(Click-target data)
※ ※ ※

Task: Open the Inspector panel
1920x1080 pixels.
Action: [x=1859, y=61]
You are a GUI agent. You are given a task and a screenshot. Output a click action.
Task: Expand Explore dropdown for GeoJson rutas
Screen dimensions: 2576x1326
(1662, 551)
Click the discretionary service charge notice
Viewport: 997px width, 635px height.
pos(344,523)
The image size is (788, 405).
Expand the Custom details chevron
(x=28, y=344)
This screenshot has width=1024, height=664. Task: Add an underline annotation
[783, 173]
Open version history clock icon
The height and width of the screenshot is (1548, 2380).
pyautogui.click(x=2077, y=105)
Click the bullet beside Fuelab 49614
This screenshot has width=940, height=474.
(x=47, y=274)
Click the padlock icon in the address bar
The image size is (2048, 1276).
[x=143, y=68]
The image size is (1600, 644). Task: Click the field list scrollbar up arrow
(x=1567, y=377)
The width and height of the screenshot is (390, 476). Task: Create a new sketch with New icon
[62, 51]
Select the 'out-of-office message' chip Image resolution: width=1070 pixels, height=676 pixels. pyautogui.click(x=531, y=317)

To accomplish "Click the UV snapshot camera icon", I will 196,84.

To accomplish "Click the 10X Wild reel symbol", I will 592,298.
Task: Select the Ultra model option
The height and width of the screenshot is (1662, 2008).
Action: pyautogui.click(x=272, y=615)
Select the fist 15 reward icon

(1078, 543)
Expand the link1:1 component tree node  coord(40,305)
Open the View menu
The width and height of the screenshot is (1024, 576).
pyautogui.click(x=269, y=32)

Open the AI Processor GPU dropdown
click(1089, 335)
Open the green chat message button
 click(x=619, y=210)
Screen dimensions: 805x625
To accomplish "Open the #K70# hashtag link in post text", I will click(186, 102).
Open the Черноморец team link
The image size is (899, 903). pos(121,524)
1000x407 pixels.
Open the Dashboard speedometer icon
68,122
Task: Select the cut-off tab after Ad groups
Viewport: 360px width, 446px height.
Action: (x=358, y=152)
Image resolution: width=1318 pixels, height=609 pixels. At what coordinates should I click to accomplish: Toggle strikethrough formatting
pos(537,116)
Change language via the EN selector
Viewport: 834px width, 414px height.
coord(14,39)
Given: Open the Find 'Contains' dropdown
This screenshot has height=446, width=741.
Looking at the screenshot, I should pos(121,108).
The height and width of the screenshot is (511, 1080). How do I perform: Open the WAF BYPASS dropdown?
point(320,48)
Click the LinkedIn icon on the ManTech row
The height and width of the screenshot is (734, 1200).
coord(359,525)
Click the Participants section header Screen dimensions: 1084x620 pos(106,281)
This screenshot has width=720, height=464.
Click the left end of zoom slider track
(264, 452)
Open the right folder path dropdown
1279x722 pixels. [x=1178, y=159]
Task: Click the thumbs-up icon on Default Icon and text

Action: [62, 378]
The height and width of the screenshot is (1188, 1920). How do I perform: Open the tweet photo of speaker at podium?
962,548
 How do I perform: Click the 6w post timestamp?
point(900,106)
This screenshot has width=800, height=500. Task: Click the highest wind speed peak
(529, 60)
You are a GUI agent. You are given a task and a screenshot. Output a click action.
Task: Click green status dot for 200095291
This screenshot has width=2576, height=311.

※ ※ ※

**Stated exercise:** Arrange every line of the listing above as a numbered list, omitting the blank lines.

**Task response:**
1. Task: Open the Inspector panel
2. 1920x1080 pixels.
3. Action: [x=1859, y=61]
4. You are a GUI agent. You are given a task and a screenshot. Output a click action.
5. Task: Expand Explore dropdown for GeoJson rutas
6. Screen dimensions: 2576x1326
7. (1662, 551)
8. Click the discretionary service charge notice
9. Viewport: 997px width, 635px height.
10. pos(344,523)
11. The image size is (788, 405).
12. Expand the Custom details chevron
13. (x=28, y=344)
14. This screenshot has width=1024, height=664. Task: Add an underline annotation
15. [783, 173]
16. Open version history clock icon
17. The height and width of the screenshot is (1548, 2380).
18. pyautogui.click(x=2077, y=105)
19. Click the bullet beside Fuelab 49614
20. This screenshot has width=940, height=474.
21. (x=47, y=274)
22. Click the padlock icon in the address bar
23. The image size is (2048, 1276).
24. [x=143, y=68]
25. The image size is (1600, 644). Task: Click the field list scrollbar up arrow
26. (x=1567, y=377)
27. The width and height of the screenshot is (390, 476). Task: Create a new sketch with New icon
28. [62, 51]
29. Select the 'out-of-office message' chip Image resolution: width=1070 pixels, height=676 pixels. pyautogui.click(x=531, y=317)
30. To accomplish "Click the UV snapshot camera icon", I will 196,84.
31. To accomplish "Click the 10X Wild reel symbol", I will 592,298.
32. Task: Select the Ultra model option
33. The height and width of the screenshot is (1662, 2008).
34. Action: pyautogui.click(x=272, y=615)
35. Select the fist 15 reward icon
36. (1078, 543)
37. Expand the link1:1 component tree node  coord(40,305)
38. Open the View menu
39. The width and height of the screenshot is (1024, 576).
40. pyautogui.click(x=269, y=32)
41. Open the AI Processor GPU dropdown
42. click(1089, 335)
43. Open the green chat message button
44.  click(x=619, y=210)
45. Screen dimensions: 805x625
46. To accomplish "Open the #K70# hashtag link in post text", I will click(186, 102).
47. Open the Черноморец team link
48. The image size is (899, 903). pos(121,524)
49. 1000x407 pixels.
50. Open the Dashboard speedometer icon
51. 68,122
52. Task: Select the cut-off tab after Ad groups
53. Viewport: 360px width, 446px height.
54. Action: (x=358, y=152)
55. Image resolution: width=1318 pixels, height=609 pixels. At what coordinates should I click to accomplish: Toggle strikethrough formatting
56. pos(537,116)
57. Change language via the EN selector
58. Viewport: 834px width, 414px height.
59. coord(14,39)
60. Given: Open the Find 'Contains' dropdown
61. This screenshot has height=446, width=741.
62. Looking at the screenshot, I should pos(121,108).
63. The height and width of the screenshot is (511, 1080). How do I perform: Open the WAF BYPASS dropdown?
64. point(320,48)
65. Click the LinkedIn icon on the ManTech row
66. The height and width of the screenshot is (734, 1200).
67. coord(359,525)
68. Click the Participants section header Screen dimensions: 1084x620 pos(106,281)
69. This screenshot has width=720, height=464.
70. Click the left end of zoom slider track
71. (264, 452)
72. Open the right folder path dropdown
73. 1279x722 pixels. [x=1178, y=159]
74. Task: Click the thumbs-up icon on Default Icon and text
75. Action: [62, 378]
76. The height and width of the screenshot is (1188, 1920). How do I perform: Open the tweet photo of speaker at podium?
77. 962,548
78.  How do I perform: Click the 6w post timestamp?
79. point(900,106)
80. This screenshot has width=800, height=500. Task: Click the highest wind speed peak
81. (529, 60)
82. You are a GUI agent. You are given a task and a screenshot. Output a click action.
83. Task: Click green status dot for 200095291
84. This screenshot has width=2576, height=311.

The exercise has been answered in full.